Hasso Spode (born 1951 in Friedrichshagen) is a German historian and sociologist.

After his childhood in East Germany, Spode fled to West Berlin where he studied philosophy, history, theology, and sociology. He is professor in Hanover and director of the Historical Archive on Tourism at the Technical University in Berlin. The main focus of his research is on historical anthropology and cultural history, but he also works in the field of social and political history. He wrote over 200 articles, mostly in German, sometimes in English (translations in Czech, Greek, Romanian, Spanish, French, Danish, Italian, Japanese, Estonian, Russian), and wrote or edited more than a dozen books. He is co-editor of Annals of Tourism Research, Voyage. Studies on Travel & Tourism, and other journals. He is a member of the executive council of the Chinese Center of Drug Policy Studies and the Alcohol and Drugs History Society; until 2015 he was vice-president of the Tourism Committee of the International Sociological Association.

In the 1980s Spode analysed the Nazi leisure time organization Strength Through Joy as an important means of social politics in the Third Reich. In 1989 he launched the "study-group for tourism history", the first institution of this kind; in 1991 he published the worldwide first omnibus book in this field of research. Meanwhile, he is a noted expert in the history and theory of tourism. In this connection, he stresses the romantic character of the tourist consumption and classifies tourist travel as "time travel aback" and, drawing on Reinhart Koselleck and Michel Foucault, the touristic space as "chronotopia". Further well-known works are on the history and structures of alcohol use and misuse, including the phenomenon of addiction which he regards as a social construction reflecting the need for self control in modern societies. His book on the Power of Drunkenness is held at least in 189 libraries. Spode also worked on labour disputes, tobacco consumption and other historical and political topics.
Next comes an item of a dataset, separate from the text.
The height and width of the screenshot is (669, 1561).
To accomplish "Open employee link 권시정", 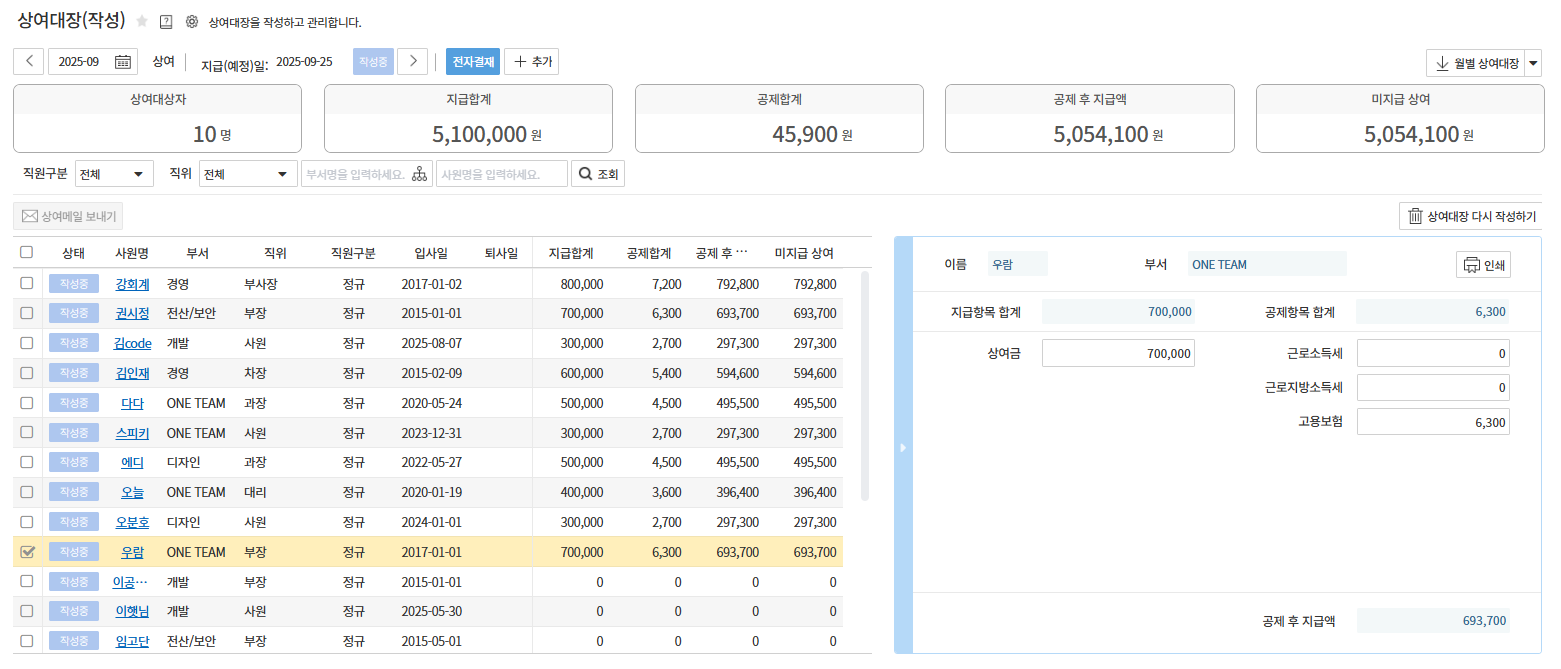I will (x=132, y=314).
Bibliography a) selected books
Alkohol und Zivilisation (Alcohol and Civilisation), Berlin: Tara 1991.
Zur Sonne, zur Freiheit! Beiträge zur Tourismusgeschichte (Contributions to Tourism History), Berlin: Unikom 1991 (editor).
Statistik der Arbeitskämpfe in Deutschland (Statistics of Labour Disputes in Germany), St. Katharinen: Scripta Mercaturae 1992 (together with H. Volkmann et al.).
Die Macht der Trunkenheit (The Power of Drunkenness), Opladen: Leske & Budrich (Springer) 1993.
Kreuzberg, Berlin: Nocolai 1994 (co-author).
Goldstrand und Teutonengrill. Kultur- und Sozialgeschichte des Tourismus in Deutschland. 1945 bis 1989 (Social and Cultural History of Tourism in Germany), Berlin: Unikom 1996 (editor).
Voyage. Studies on Travel and Tourism, Köln/Berlin: DuMont/Metropol 1997-2014 (yearbook editor)
Wie die Deutschen Reiseweltmeister wurden (How the Germans bcame Travel World Champions), Erfurt: Landeszentrale für politische Bildung 2003.
Die Zukunftsfähigkeit Deutschlands (Germany's Sustainability), Berlin: Wissenschaftszentrum Berlin 2006.
Ressource Zukunft. Die sieben Entscheidungsfelder der deutschen Reform (Future as a Resource), Farmington Hills: Budrich 2008.
Urlaub - Macht - Geschichte. Reisen und Tourismus in der DDR (Travel and Tourism in the GDR), Berlin: BeBra 2022.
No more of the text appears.